Il faut d’ailleurs constater que l’ébénisterie française a un peu renoncé aux marqueteries de couleur, aux incrustations d’écailles et de cuivre genre Boule, aux ramages d’ivoire et de nacre, toutes choses que l’abus a rendues surannées. Le goût s’épure et va maintenant aux meubles plus simples, d’un seul bois, chêne, noyer, ébène ou bois doré, tout au plus orné, quand le style l’exige, de quelques rechampis d’or ou de quelques garnitures de bronze doré. On n’hésite pas à sacrifier au beau la richesse et l’effet. On ne cherche à relever l’humble matière qu’on emploie que par le style pur de l’ordonnance, la beauté des sculptures et l’excellence de, l’exécution. C’est ainsi qu’on parvient à faire de véritables chefs-d’œuvre d’ébénisterie, comme cette petite bibliothèque de noyer, de pur style Louis XV, à vantaux cintrés demi-pleins, que décorent de fines sculptures, disposées avec autant de grâce que de sobriété et légèrement rehaussées d’or. Ce meuble, qui peut-être n’attire pas les regards de la foule, est une des merveilles de l’exposition.

**Données fournies:**

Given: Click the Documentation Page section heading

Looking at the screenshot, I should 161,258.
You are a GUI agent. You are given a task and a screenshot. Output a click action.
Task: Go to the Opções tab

**Votre objectif:** D'après le texte sur l'ébénisterie française, en quel bois est faite la petite bibliothèque de style Louis XV présentée comme une des merveilles de l'exposition ? Ces données proviennent d'une autre source que le texte.

**Corrigé:** Elle est en noyer.